The Euro zone has a few days left before the original currencies of the respective countries are firmly and truly buried. Most, if not all of my Spanish neighbours, have completely forgotten about the peseta. The shop attendants are totally fluent in handling the currency, and price tags have now switched places. Values of goods are in large Euro numbers. The peseta has gone forever. Admittedly, a certain increase in pricing has taken place during the rounding up – rather than rounding down - period from one currency to the other. But apart from minor oddballs such as my local drugstore’s automatic weighing machine (which now costs 50 Euro cents a shot instead of 25 pesetas!) most housewives are happy with the Euro shopping basket pricing. So. What happens next? What will be the next major European Union shindig?

Britain’s future entry? Nah! Too insignificant. Common European taxation laws and other financial issues? Far too complicated. How about the future European expansion. Now that is a major issue! We’re talking about another ten* new countries representing an increase of more that 80 million inhabitants that are waiting at the gates. Not all are up to the standards of living of the present fifteen** yet are eager to become part of this great new venture nicknamed by some as the ‘Super Europe’. This may sound grand on paper, but what are or will be the major issues on entry and more important, how will they affect the ‘elder’ member states? No better place to start than to take a look at the present and future distribution of European funds for the less wealthy regions when this new lot join.

What the hell are the European funds anyway? What are they for? How are they structured and managed? By whom? How much money are we talking about? Who controls and audits the accounts? At first glance it seems like a big slush fund that sits in Brussels whereby money comes in from the rich members and is handed out to the poorer ones. Now and again the various European Finance ministers get together and argue about how they are distributed. They sign a few papers and back to business as usual. To be honest, I’m sure most European citizens, other than those directly affected haven’t a clue how the system works. Thanks to old faithful Internet, I decided to investigate how all this money is manipulated and what I discovered was amazing, to say the least! Hampton Court maze is a straight path compared to the EU Funding system. But lets get down to the basics.

Enter ERDF, better known as The European Regional Development Funds.
Many moons ago, the European Union agreed that any region below the average percentage of GDP per capita within the EU was eligible to funds from the ERDF. In other words, based on a European average of 100%, any area within the Union that was below this mean had access to European money. Pretty simple at face value, but Pandora’s box in practice. As bureaucrats would have it, and similar to the ten commandments whereby thousands of laws were developed, a myriad of European funding schemes were introduced. As a brief explanation, the ERDF is broken up into different ‘programs’ as follows:
a. Objective 1. Underdeveloped regions (Ireland, Spain, Greece and Portugal).
b. Objective 2. Re-conversion of backward sectors of industry. (Example: Fishing industry)
c. Interreg. This is an interesting one that deals with cross border development such as Spain and Portugal.
d. Urban. Assistance in the rebuilding of ‘Ye olde European towns’.

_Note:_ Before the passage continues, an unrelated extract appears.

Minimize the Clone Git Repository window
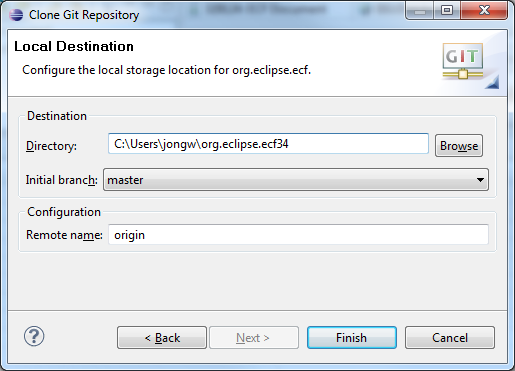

And finally we come to the Cohesion funds. These are the ERDF’s distant cousin that complements Objective 1 regions and are directly related to funds for environment and communications infrastructure. But who decides and subsequently keeps an eye on all this money flow?
To quote the gurus, ‘the financial management of the Structural Funds has been largely decentralised. Member States are required to set up Managing Authorities which have the responsibility of running the programmes agreed with the Commission’.

What this means in practice is that the responsibility for the ‘request’ for funding is handed down to the local authorities, such as town councils, who then submit their programs to a regional government (Spain is a classic example with its 17 autonomous regions) and after ‘blind’ approval from the central government, receive the go ahead from the EU Commission. Over the years, thousands of projects have been submitted from town councils throughout Europe, specially in Objective 1 regions such as Spain, ranging from the building of highways and cleansing of filthy rivers to the restoration of dilapidated old buildings into contemporary art museums. There is no doubt that tremendous progress has taken place to build up Europe economically speaking, but what about the underlying objective of the funds in the first place?

Galicia in Spain, for example has been receiving European funding ever since it was available. It belongs to Objective 1, is an Interrig area and yet, at this moment in time, is still at 65% of the EU mean of GDP per inhabitant. Ireland, at the other end of the spectrum, is also an Objective 1 region and has prospered way beyond expectations. Why the difference? Is the Commission not keeping a proper eye on investments? Is the answer in the Commission’s own words: ‘A very large number of bodies actually implement the thousands of individual projects financed under the different measures in each structural fund programme’? In other words, who knows whether a project is legitimate or worse, whether the figures presented to complete the criteria, example number of new jobs created, is genuine or ‘pie in the sky’. As stated previously, there are many cooks that may be spoiling the broth. No doubt that fiddling has taken place and is probably still going on and that the Commission’s auditing will improve as EU consolidates itself into a solid political and economic block. So what about the newcomers in a few years time?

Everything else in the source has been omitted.